Perhaps the extraordinary intimacy of the work inhibits nurses from publicly describing their level of expertise. It is most certainly not work that anybody could do. But because nurses, for professional reasons, do not openly discuss these things that point remains unstated. If we did speak publicly of it, would it then be possible for the next patient to feel comfortable? Curiously, in all the industrial decisions I reviewed in my forthcoming book, The legal and professional status of nursing, the intimate (physical) nature of nursing was never discussed.
This may in part be because nurses have always done this intimate work and so it is taken for granted. Commonly it is only when there is a change to practice - something new added - that nursing work is considered closely, particularly with respect to whether or not a pay increase is deserved. When the original work is not valued highly then such a process provides an unsatisfactory model for re-assessing work value. Because it involves manual work, ‘getting one’s hands dirty’, the management of sensitive issues of the body is not granted the same status as the management of sensitive issues of the mind. Yet to practise such work without intellectual engagement would be crass, and could lead to psychological damage. If courts and tribunals were to accord this ‘menial’ work its true value then the entire award system would need to be revisited.

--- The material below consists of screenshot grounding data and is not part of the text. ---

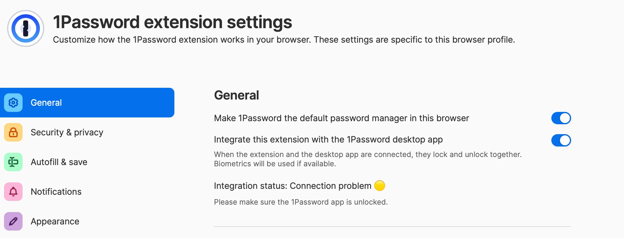Click the pink Notifications bell icon
The image size is (624, 238).
point(13,192)
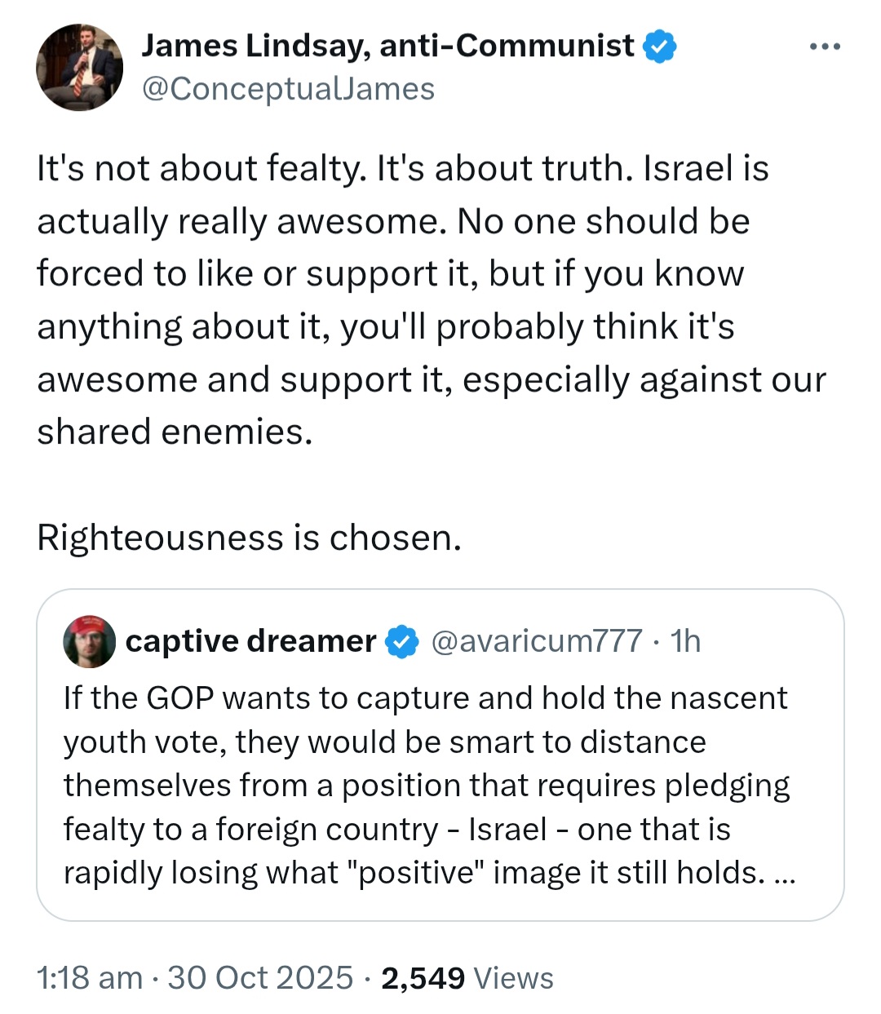Screen dimensions: 881x1014
Task: Open the @avaricum777 handle
Action: point(536,641)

The problem of nursing’s professional standing is compounded by the additional factors that nurses are a numerically large group, and moreover one that is more heterogeneous than those on which the prevailing model of professionalism is founded. The former impacts on all discussions of remuneration and the latter is reflected in the more varied pattern of career pathways, and entry and exit points. Nurses need to recognise these essential differences from other professions with respect to both the work and those who do it, and learn how to present the differences positively - to celebrate them. Without that change
progress towards better public understanding, resolution of retention issues, and emergence of a more appropriate reward system will continue to be slow.
Mary Chiarella
Professor of Nursing in Corrections Health
University of Technology
Sydney
Australia
References
Adrian, A., & O’Connell, J. (2000). Nurse practitioners. In Lumby, J. & Picone, D.(Eds.). Clinical challenges. Sydney: Allen & Unwin.
Chiarella, M. (1990). Imaging nursing - reflecting and projecting. Australian Health Review 13(4), 299-306.
Chiarella, M. (2002, in press). The legal and professional status of nursing. Edinburgh: Harcourt Brace.
Dock, L.L., & Stewart, I.M. (1938). A short history of nursing (4th ed.). New York: W.B. Saunders Co.
Hallam, J. (2000). Nursing the image: Media, culture and professional identity. London: Routledge.
Lawler, J. (1991). Behind the screens: Nursing, somology and the problem of the body. Melbourne: Churchill Livingstone.
United Kingdom Central Council. (1992). The scope of professional practice, a UKCC position statement. London: Author.